- **About this exercise**: All of the data that follows should be given again exactly, without its images.

- **Records**:
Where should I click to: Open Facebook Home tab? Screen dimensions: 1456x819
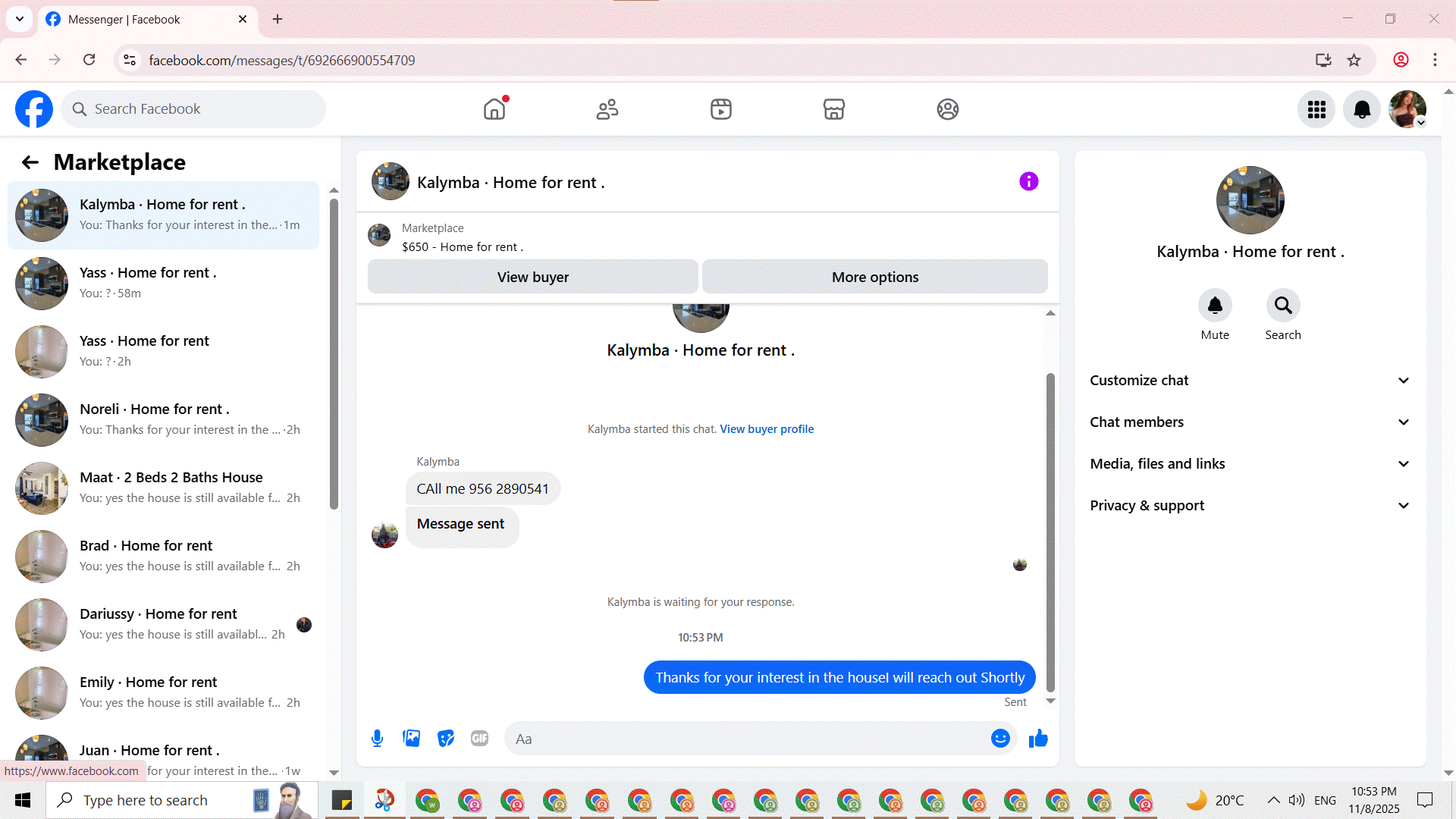[x=494, y=109]
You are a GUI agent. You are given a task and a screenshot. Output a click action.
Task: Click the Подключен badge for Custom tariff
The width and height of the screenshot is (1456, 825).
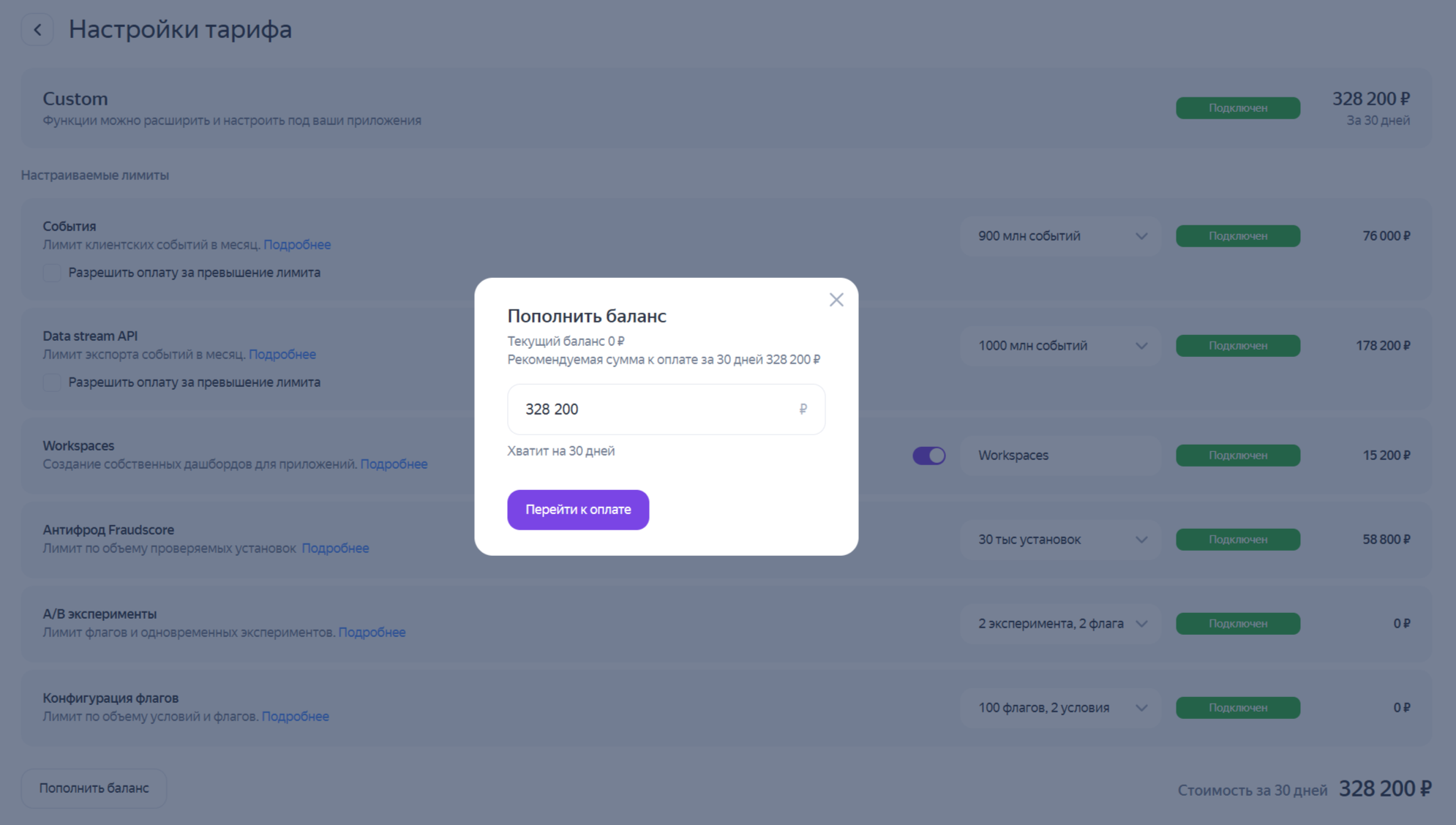pos(1237,108)
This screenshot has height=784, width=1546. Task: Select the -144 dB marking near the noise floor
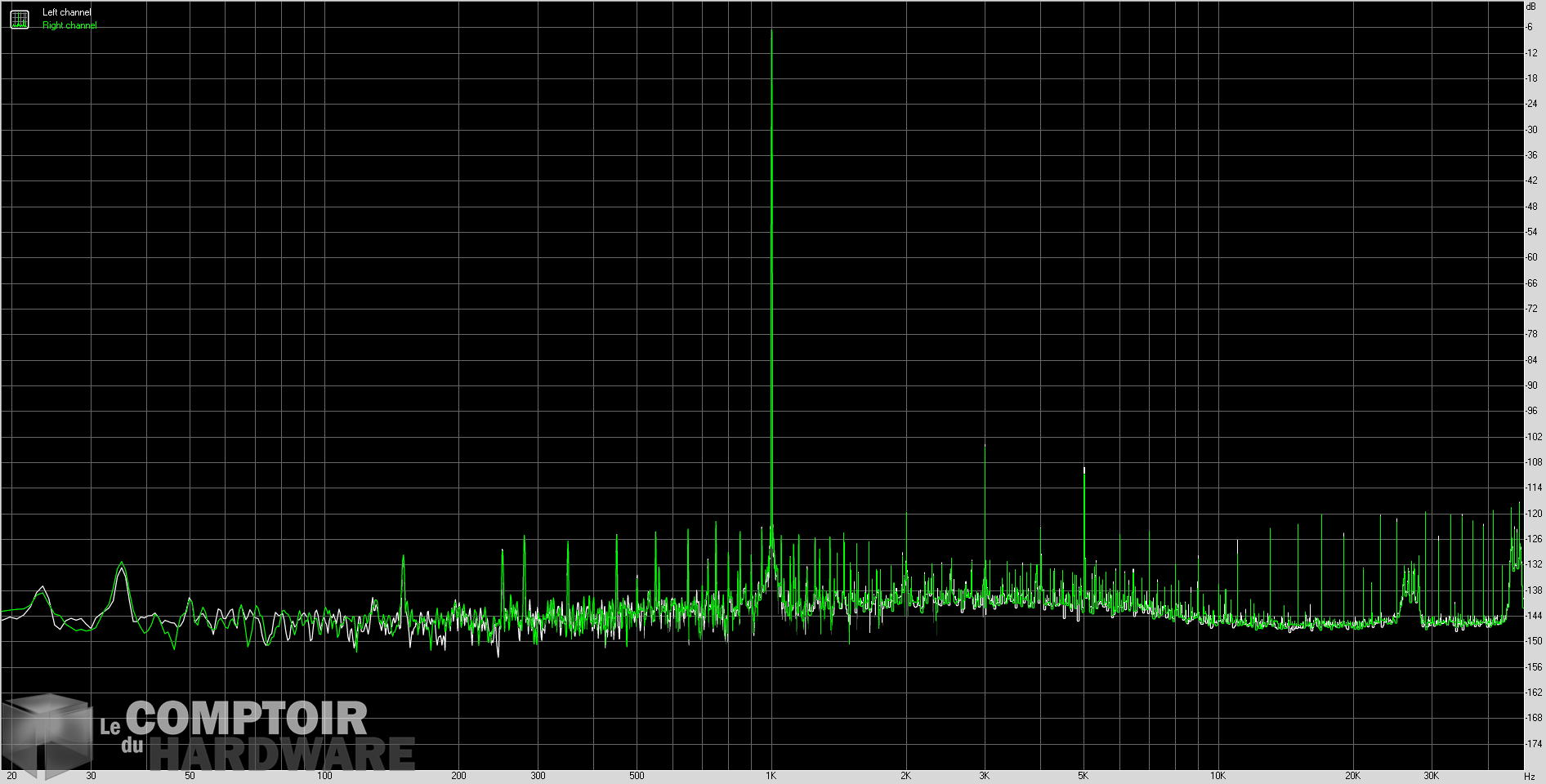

- **Problem solution**:
Where should I click to: Open Facebook Home tab? Screen dimensions: 1456x819
[x=494, y=109]
You are a GUI agent. You are given a task and a screenshot. Output a click action.
Task: Click the Подключен badge for Custom tariff
The width and height of the screenshot is (1456, 825).
pos(1237,108)
This screenshot has height=784, width=1546. Task: Select the -144 dB marking near the noise floor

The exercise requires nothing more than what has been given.